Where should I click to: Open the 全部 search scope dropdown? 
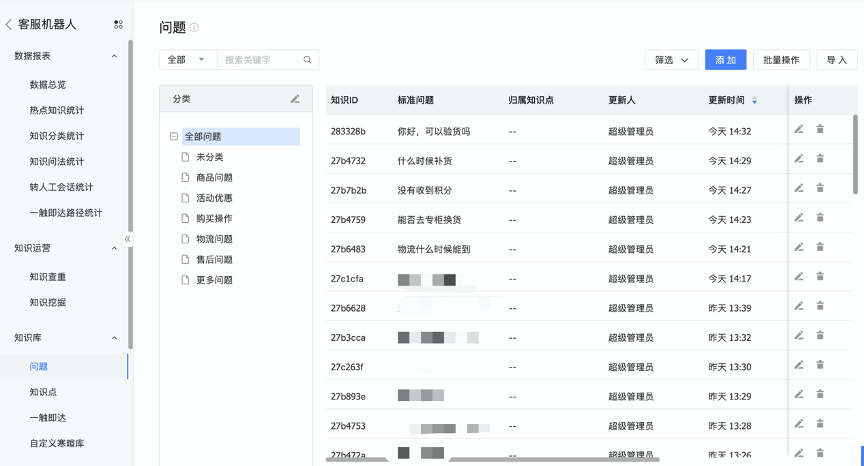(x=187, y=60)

---

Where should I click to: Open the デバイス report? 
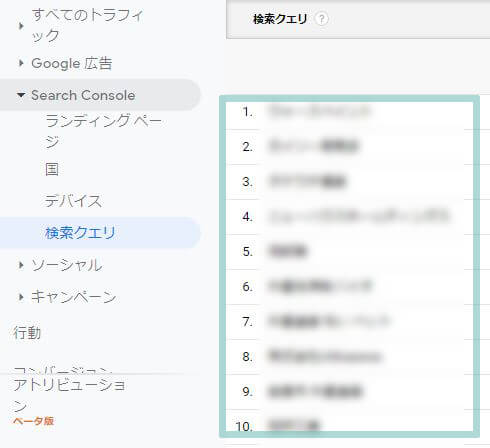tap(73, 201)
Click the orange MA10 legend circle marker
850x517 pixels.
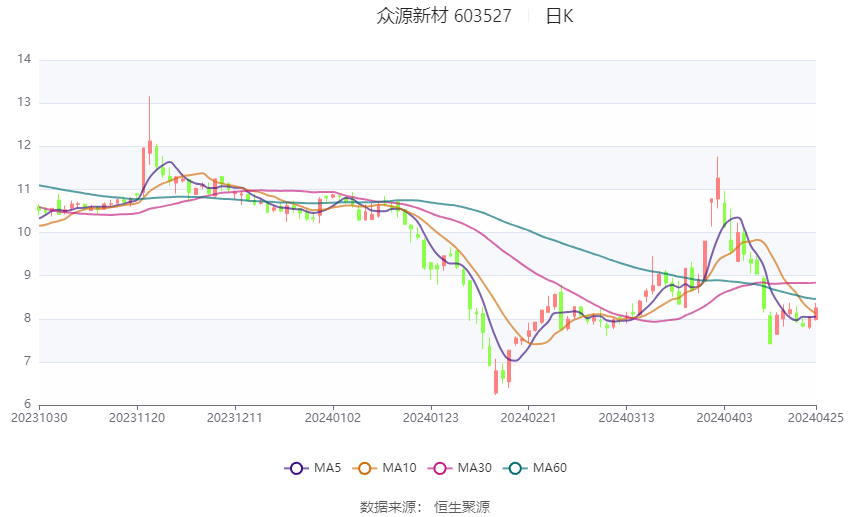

» **Written problem**: Copy the records above starting at the line that contains "Where should I click to: Open the 全部" and ending at the line that contains "(x=187, y=60)". Leave the pictures out of your copy.

» **Solution for this problem**:
Where should I click to: Open the 全部 search scope dropdown? 
(x=187, y=60)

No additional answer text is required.